### THE RECORDS

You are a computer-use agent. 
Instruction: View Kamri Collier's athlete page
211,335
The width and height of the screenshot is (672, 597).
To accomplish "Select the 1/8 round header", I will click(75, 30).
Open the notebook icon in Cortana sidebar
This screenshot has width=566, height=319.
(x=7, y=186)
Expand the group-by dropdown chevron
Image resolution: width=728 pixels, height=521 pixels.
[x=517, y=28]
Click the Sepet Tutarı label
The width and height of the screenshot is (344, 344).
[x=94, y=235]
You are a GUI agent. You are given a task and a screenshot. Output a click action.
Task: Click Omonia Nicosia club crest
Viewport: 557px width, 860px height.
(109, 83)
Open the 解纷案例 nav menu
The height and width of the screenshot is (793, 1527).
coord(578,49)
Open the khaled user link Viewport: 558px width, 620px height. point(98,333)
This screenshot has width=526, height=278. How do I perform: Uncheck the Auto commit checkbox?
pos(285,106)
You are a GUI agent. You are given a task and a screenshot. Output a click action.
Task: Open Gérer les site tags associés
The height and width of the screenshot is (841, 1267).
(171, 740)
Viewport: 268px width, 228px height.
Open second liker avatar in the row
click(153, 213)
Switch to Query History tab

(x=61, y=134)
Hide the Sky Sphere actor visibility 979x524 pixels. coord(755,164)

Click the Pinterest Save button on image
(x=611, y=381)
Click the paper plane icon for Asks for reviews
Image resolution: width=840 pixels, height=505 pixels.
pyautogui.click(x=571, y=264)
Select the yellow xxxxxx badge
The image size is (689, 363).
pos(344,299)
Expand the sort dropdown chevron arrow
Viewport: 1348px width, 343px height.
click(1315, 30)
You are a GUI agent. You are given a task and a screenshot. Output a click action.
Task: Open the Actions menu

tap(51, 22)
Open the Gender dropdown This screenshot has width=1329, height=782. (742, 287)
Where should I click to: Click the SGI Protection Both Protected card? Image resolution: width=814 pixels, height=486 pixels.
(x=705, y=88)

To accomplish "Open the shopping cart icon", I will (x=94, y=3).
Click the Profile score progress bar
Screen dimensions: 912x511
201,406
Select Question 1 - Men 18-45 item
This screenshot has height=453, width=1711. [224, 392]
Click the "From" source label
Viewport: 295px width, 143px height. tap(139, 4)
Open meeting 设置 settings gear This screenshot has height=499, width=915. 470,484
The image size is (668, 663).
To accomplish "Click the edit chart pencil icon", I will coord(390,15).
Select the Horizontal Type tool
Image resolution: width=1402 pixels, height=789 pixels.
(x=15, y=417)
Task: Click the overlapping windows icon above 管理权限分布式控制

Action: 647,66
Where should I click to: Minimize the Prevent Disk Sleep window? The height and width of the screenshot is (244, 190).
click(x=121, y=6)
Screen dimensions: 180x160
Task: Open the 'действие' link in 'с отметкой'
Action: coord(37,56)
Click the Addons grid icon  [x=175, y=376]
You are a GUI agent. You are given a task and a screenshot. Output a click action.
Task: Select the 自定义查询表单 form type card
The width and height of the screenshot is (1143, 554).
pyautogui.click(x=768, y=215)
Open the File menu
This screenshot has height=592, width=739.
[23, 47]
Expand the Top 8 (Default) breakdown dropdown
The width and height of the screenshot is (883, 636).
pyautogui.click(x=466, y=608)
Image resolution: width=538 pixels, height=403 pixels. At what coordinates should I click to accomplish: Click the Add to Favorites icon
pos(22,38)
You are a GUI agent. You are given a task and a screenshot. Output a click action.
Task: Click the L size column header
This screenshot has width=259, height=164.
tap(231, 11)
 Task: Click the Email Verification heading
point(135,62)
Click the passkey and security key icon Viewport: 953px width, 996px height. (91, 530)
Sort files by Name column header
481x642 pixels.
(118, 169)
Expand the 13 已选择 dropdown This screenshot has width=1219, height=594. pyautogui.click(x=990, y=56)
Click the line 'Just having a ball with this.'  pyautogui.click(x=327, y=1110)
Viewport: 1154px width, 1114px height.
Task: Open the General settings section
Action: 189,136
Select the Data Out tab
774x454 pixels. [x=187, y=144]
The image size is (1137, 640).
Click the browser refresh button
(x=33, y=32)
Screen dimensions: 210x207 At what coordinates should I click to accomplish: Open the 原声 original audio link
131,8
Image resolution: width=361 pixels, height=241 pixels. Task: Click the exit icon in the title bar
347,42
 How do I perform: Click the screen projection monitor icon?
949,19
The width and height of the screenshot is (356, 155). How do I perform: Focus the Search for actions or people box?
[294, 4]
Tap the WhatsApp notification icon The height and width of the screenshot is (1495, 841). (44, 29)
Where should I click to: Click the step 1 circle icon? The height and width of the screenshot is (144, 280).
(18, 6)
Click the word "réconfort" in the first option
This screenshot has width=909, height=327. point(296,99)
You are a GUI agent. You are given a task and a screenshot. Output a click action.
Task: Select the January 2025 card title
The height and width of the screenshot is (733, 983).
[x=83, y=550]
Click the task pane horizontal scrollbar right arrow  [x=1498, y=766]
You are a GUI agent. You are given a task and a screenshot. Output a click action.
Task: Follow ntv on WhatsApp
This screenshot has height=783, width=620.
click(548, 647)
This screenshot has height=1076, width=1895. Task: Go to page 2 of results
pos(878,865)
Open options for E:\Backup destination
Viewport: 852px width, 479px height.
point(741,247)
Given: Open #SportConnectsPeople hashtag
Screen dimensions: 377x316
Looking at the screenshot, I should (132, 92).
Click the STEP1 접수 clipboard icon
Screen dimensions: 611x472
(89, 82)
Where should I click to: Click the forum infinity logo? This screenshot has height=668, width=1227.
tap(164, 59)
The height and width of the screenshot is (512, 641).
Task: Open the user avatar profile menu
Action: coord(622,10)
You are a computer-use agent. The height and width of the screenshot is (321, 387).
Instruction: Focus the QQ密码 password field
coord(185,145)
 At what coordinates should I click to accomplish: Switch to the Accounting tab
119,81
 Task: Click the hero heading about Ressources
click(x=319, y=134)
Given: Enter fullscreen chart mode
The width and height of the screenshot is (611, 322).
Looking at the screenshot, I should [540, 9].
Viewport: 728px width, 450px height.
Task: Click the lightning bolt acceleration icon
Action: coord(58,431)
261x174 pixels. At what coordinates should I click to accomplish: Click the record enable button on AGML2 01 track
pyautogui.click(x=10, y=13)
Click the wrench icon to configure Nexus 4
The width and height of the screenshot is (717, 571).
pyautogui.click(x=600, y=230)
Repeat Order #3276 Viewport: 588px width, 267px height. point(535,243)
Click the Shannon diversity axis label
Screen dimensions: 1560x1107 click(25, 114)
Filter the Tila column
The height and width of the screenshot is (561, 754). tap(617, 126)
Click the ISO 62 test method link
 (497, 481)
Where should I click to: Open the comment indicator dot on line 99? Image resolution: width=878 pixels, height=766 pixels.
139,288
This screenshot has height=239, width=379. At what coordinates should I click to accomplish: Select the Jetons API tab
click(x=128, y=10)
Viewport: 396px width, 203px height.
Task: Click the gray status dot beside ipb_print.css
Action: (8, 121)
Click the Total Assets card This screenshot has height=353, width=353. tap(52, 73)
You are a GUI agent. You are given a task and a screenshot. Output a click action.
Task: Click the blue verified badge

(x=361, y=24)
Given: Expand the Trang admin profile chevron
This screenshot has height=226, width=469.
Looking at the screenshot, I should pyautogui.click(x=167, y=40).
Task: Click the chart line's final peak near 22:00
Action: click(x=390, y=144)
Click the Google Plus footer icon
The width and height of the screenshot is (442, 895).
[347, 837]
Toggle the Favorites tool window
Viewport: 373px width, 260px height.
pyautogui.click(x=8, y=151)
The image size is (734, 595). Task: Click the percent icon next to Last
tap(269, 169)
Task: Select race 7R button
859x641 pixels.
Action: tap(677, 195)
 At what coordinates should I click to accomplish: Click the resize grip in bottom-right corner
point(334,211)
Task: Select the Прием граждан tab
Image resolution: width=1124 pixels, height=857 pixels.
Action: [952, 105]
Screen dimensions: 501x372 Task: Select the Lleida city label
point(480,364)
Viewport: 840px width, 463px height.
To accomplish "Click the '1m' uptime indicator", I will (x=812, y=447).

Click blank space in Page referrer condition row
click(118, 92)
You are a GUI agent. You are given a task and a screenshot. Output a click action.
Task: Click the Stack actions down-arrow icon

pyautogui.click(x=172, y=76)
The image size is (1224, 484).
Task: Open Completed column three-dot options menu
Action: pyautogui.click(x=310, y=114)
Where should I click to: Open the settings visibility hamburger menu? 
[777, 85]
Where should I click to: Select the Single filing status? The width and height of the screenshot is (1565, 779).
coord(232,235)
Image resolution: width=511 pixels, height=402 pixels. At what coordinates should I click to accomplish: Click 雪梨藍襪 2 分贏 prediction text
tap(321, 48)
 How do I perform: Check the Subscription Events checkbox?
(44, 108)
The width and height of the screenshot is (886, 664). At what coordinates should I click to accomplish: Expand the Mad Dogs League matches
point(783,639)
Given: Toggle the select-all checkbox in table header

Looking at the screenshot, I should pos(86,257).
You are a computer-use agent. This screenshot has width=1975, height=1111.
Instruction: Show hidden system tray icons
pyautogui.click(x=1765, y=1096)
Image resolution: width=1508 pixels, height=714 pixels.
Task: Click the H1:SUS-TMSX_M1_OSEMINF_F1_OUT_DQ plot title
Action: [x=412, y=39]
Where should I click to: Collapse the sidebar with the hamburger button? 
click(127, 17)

### EXERCISE TASK
Turn the data, starting with the line that contains "Hide the Sky" and going on through the line that contains "click(1315, 30)", into a Markdown table with the columns Row and Line. Number each line in Row, leave out blank lines, and include both end lines.

### WRITTEN RESPONSE
| Row | Line |
|---|---|
| 1 | Hide the Sky Sphere actor visibility 979x524 pixels. coord(755,164) |
| 2 | Click the Pinterest Save button on image |
| 3 | (x=611, y=381) |
| 4 | Click the paper plane icon for Asks for reviews |
| 5 | Image resolution: width=840 pixels, height=505 pixels. |
| 6 | pyautogui.click(x=571, y=264) |
| 7 | Select the yellow xxxxxx badge |
| 8 | The image size is (689, 363). |
| 9 | pos(344,299) |
| 10 | Expand the sort dropdown chevron arrow |
| 11 | Viewport: 1348px width, 343px height. |
| 12 | click(1315, 30) |